Requirement: In the listing below, every line with the word "agent" needs to be copied.

Supplied material:
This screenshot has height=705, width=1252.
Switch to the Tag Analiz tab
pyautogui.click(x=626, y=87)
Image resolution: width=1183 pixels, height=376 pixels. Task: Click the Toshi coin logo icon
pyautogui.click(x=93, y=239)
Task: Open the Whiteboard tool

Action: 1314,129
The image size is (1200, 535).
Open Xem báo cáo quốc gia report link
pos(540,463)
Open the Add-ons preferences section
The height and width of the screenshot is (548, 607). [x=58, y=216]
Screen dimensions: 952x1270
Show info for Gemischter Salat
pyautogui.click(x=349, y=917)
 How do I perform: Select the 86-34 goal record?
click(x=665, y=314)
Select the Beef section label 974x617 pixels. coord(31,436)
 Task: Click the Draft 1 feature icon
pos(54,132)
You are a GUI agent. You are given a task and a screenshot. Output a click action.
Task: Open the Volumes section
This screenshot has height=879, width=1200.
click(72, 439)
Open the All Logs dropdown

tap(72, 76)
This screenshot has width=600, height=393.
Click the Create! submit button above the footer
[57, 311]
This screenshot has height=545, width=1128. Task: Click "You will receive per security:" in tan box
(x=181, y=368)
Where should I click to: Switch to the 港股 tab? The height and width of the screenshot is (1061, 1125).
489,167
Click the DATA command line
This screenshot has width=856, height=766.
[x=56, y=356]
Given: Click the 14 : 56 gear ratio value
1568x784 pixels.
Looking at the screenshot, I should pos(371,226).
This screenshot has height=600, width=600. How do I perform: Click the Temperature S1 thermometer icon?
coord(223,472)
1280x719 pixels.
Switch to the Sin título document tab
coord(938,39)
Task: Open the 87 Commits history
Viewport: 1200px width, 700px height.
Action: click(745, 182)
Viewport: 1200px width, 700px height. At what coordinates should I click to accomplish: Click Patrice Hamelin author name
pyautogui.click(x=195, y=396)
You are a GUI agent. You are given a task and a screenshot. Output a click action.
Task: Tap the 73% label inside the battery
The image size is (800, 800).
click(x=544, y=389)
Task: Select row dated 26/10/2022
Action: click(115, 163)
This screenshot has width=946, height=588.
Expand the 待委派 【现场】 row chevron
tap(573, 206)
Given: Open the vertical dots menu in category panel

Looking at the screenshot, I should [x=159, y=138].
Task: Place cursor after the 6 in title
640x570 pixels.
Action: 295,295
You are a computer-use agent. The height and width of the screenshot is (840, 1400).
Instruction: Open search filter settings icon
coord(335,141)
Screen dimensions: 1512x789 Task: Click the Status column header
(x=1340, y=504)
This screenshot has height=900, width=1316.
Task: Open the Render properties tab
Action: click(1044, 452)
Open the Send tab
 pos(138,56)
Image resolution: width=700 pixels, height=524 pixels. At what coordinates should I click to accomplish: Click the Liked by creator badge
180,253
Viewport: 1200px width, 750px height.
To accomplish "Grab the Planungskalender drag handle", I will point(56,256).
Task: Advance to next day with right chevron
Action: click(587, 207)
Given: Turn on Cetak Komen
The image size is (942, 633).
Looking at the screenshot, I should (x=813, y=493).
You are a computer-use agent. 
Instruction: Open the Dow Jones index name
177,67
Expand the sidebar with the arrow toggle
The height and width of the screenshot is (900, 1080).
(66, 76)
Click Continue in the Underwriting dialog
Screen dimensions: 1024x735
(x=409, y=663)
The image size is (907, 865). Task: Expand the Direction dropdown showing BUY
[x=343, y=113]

Answer to the problem:
You are a GUI agent. You are given a task and a screenshot. Output a click action.
You are a GUI agent. You are given a task and a screenshot. Output a click action.
You are a computer-use agent. The height and width of the screenshot is (840, 1400).
You are a computer-use agent. 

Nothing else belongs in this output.